Der Rezensent bespricht die Bücher vor dem Hintergrund von drei Fragen. Hier die Antworten (mehr hier):
“(1) Wie konzeptionalisieren, wie denken die Autoren und Autorinnen das Beschäftigungsverhältnis? Dem Band von Coyle-Shapiro et al. kommt das Verdienst zu, unterschiedliche Sichtweisen zu thematisieren. Sie zeigen auf, dass ein sozialpsychologischer Zugang andere Aspekte hervorhebt und anders erklärt als z. B. ein ökonomischer.
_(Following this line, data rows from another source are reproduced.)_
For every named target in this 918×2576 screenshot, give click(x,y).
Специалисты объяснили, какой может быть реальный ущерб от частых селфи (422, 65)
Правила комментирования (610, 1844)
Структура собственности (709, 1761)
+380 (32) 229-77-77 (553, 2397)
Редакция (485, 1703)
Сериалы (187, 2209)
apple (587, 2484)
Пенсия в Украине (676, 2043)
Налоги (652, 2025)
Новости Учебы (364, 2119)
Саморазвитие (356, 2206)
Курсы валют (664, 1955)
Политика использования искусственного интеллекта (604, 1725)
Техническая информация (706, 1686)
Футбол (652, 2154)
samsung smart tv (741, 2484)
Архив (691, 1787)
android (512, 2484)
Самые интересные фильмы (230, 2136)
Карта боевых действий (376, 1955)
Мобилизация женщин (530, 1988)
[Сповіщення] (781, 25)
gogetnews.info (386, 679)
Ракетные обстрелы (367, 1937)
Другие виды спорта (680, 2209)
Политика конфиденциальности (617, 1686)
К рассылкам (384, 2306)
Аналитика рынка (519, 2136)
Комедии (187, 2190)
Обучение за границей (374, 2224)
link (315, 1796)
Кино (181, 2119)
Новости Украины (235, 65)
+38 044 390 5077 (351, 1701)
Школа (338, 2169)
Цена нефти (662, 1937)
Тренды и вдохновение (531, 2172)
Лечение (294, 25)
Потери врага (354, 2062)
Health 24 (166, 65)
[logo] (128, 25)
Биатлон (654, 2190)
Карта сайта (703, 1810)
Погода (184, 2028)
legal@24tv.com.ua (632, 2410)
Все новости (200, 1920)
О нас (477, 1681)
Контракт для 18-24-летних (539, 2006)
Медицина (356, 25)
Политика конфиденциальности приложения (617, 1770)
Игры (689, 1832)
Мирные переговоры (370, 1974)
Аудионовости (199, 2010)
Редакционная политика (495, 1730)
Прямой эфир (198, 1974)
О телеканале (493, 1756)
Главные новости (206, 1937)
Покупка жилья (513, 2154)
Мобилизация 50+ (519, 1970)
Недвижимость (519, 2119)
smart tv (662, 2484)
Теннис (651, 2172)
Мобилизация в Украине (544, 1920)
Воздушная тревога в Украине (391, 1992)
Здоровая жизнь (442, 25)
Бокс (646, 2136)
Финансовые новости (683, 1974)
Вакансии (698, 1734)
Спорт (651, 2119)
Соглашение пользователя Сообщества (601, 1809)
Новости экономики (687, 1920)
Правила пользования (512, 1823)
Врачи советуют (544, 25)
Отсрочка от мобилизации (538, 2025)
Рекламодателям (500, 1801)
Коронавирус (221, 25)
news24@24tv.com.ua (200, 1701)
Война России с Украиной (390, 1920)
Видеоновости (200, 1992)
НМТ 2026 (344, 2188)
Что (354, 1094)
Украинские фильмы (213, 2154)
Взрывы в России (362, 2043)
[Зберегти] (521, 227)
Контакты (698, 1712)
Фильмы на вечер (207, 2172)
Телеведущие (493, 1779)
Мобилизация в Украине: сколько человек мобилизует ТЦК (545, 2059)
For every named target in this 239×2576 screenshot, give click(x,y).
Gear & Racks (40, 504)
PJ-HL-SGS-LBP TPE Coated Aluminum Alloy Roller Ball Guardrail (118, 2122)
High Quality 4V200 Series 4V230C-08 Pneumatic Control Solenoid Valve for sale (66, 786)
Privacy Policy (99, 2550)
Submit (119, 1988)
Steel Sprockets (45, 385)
Bei Muffels dominiert dagegen klar und fast durchgängig eine ökonomische Perspektive, die das Beschäftigungsverhältnis und die Austauschbeziehung tendenziell als Marktbeziehung konzeptionalisiert. Allerdings bleibt der Arbeitgeber sozusagen in der Black Box, seine Strategien werden kaum systematisch behandelt, was damit zu tun haben mag, dass keine Betriebsdaten verwendet wurden. Bei Cappelli findet man wenige Anhaltspunkte zu solchen grundsätzlich-konzeptionellen Fragen, da die Beiträge vorrangig empirisch ausgerichtet sind. Am ehesten ist es eine Art Konzept Interner Arbeitsmärkte, das hier zur Anwendung kommt.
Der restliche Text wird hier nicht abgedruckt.